Eingliederungshilfe

  • Was sind Eingliederungshilfen?

    Von einer seelischen Behinderung bei Kindern oder Jugendlichen spricht man, wenn zwei Voraussetzungen vorliegen:

    • Die seelische Gesundheit weicht mit hoher Wahrscheinlichkeit länger als sechs Monate von dem für das Lebensalter typischen Zustand ab.
    • Infolge dieser Abweichung kommt es zu einer Beeinträchtigung der Teilhabe in einem oder mehreren Lebensbereichen, wie beispielsweise im familiären Zusammenleben, in der Schule oder in der Freizeit.

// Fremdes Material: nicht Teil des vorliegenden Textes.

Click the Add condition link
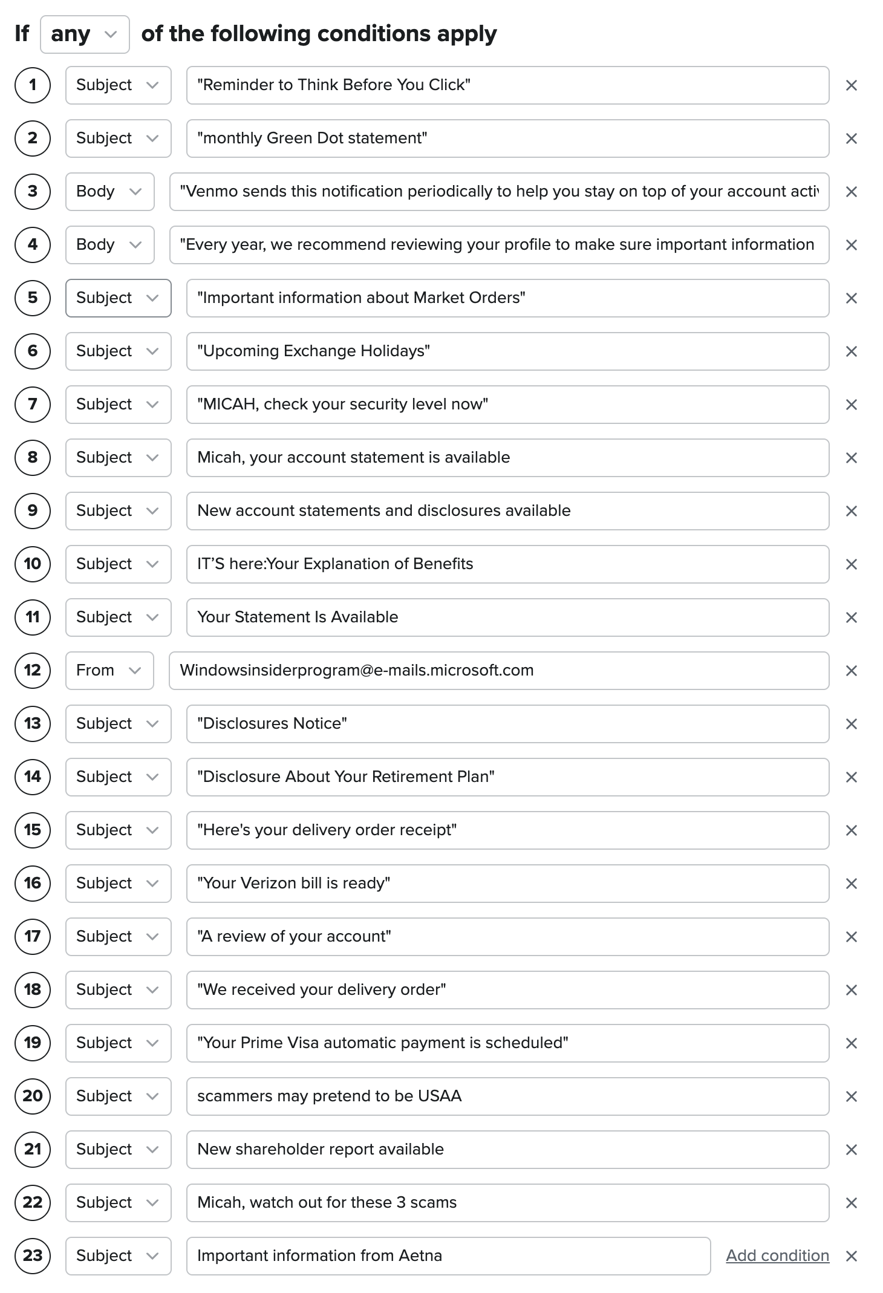Image resolution: width=883 pixels, height=1293 pixels. tap(777, 1256)
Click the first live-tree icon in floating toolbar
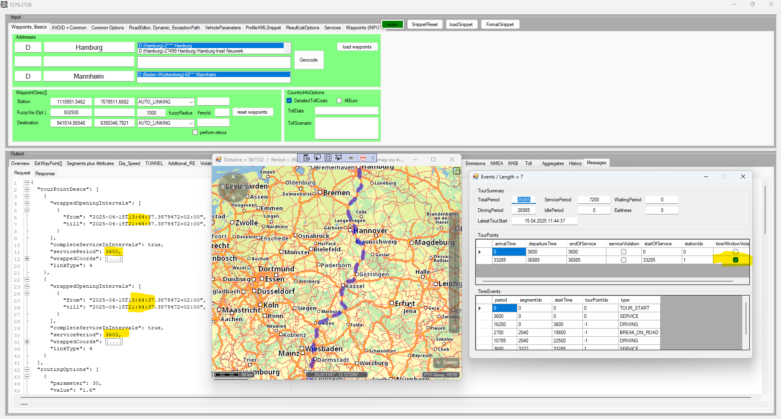Screen dimensions: 781x419 (x=307, y=158)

    Eine seelische Behinderung droht, wenn eine Abweichung der seelischen Gesundheit schon besteht, aber noch keine Beeinträchtigung der Teilhabe feststellbar ist. Allerdings muss sich mit hoher Wahrscheinlichkeit abzeichnen, dass die Teilhabe künftig beeinträchtigt sein wird. Als seelische Behinderungen gelten etwa Autismus-Spektrum-Störungen, posttraumatische Belastungsstörungen oder Abhängigkeitserkrankungen, wenn sie zu Teilhabebeeinträchtigungen führen.

  • Wie können sie beantragt werden?

    Wenden Sie sich für eine erste unverbindliche Beratung gerne an das Team der Eingliederungshilfe (siehe linke Spalte). In einem ersten Gespräch erfahren Sie alles Notwendige für eine Antragstellung und erhalten Hinweise auf benötigte Dokumente und Bescheinigungen.

  • Welche Kosten entstehen?

    Kosten entstehen Ihnen bei ambulanten Hilfen i.d.R. keine. Bei stationären Eingliederungshilfen (bspw. Wohnen in einer speziellen Wohngruppe) werden die Eltern bzw. Personensorgeberechtigten zu einem Kostenbeitrag herangezogen. Näheres erfahren Sie in einem Beratungsgespräch.